Names, address, dollar amounts, dates: the most basic data elements used to “fill in the blanks” in a contract template. We call them “data parameters” and we record them in JSON.
That JSON travels into the PDF via XMP. Just as JPEGs contain EXIF, PDFs can contain XMP. Your basic key/value dictionary of metadata, riding alongside the black-and-white of the PDF, in an invisible sidecar layer.
Equipping PDFs with data parameters is an important step, but it’s only the first half of the puzzle.
The second: the “moving parts”, the “business logic” of a contract. When something happens, I have to do this, you have to do that, and the deadlines are calculated based on such-and-such.
In programming, this is a familiar dichotomy: programs are made of data structures (arrays, key/value dictionaries, graphs) and control structures (if-then-else, for loops, event and exception handlers).
We think of business contracts as very high-level programs – so high, they are “specifications” more than they are “implementations”. L4 is a domain-specific language for law designed to represent the business logic of contracts in the same way that SQL is a DSL for databases, designed to represent the relational logic of large data sets.
We show how the moving parts of a contract can be represented in L4 and embedded in a PDF.
Now we have a folder full of augmented PDFs.

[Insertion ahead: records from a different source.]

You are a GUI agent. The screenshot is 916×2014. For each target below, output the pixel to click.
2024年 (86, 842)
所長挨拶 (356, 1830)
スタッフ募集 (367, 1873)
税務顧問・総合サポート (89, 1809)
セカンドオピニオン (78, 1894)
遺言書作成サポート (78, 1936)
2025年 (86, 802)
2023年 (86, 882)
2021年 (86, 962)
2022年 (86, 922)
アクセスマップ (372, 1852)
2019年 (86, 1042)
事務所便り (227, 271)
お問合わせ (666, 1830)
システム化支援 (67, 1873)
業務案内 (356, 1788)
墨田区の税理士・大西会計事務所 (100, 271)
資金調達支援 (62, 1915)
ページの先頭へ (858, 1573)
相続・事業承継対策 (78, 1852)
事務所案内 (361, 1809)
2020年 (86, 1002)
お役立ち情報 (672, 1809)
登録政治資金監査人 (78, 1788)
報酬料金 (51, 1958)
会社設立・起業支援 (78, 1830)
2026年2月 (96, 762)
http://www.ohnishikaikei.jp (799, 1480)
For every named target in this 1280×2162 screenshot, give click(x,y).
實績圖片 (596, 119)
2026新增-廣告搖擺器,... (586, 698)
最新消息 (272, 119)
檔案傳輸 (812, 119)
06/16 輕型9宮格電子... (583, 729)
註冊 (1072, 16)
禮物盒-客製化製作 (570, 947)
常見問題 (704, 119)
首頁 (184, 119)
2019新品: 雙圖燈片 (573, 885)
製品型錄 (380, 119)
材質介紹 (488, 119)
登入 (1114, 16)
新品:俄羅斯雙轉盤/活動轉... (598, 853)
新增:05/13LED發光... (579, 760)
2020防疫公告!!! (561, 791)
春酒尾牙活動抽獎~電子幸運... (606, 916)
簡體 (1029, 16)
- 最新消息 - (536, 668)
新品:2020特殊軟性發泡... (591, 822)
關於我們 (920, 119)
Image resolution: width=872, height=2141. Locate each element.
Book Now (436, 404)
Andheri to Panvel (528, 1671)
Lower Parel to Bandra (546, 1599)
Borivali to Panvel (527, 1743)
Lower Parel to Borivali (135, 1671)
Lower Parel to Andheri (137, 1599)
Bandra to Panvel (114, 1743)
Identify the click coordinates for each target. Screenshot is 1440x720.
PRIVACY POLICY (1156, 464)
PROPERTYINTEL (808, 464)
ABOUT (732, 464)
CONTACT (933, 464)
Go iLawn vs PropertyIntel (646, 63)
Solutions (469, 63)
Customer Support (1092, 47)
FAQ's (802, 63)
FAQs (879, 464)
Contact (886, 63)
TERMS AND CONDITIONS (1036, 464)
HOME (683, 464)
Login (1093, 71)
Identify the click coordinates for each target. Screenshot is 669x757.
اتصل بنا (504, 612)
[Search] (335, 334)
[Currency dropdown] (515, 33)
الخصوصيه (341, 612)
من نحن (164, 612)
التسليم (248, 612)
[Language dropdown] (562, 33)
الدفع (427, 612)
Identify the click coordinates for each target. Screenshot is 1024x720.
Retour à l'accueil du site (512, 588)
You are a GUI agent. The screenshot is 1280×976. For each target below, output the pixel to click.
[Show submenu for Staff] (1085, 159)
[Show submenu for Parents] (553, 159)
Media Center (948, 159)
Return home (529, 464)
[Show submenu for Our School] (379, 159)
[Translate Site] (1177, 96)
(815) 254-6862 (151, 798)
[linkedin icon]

We would call them “smart contracts”, except that term is already taken.
What can we do with these PDFs? We can query them and extract useful things. You can think of these contracts as NoSQL data objects, living free, outside the bounds of a traditional database: they carry their structure around with them.
You can integrate these contracts with an existing enterprise information system. In the future, we can imagine adapters being written for environments like SAP, Tibco, and MuleSoft.
The sky’s the limit.
Dozens of LegalTech startups aim to help enterprises make sense of their inbound contracts, by applying natural language processing and machine-learning AI techniques to text analytics.
In the open-source world, see The Atticus Project.
Such extraction software is one plausible source for metadata augmentation.
In a future version, we might show how an existing corpus of contracts could be read by software, to produce a first cut of the metadata and logic. This first cut needs to be reviewed by a human, because current analytics software measures its accuracy in the 80% to 90% range. Google Translate might get you directionns to the toilet, and GPT-3 might be able to write a short poem, but I wouldn’t want to put my signature on a contract that came out of that kind of machine-learning AI.
In the larger Contract Lifecycle Management industry, vendors promise to help large enterprises track contract expirations, deliverables, amendments, and other details, typically in a database of some sort.
Guerilla LegalTech is an attempt to offer similar capabilities to the lower end of the market.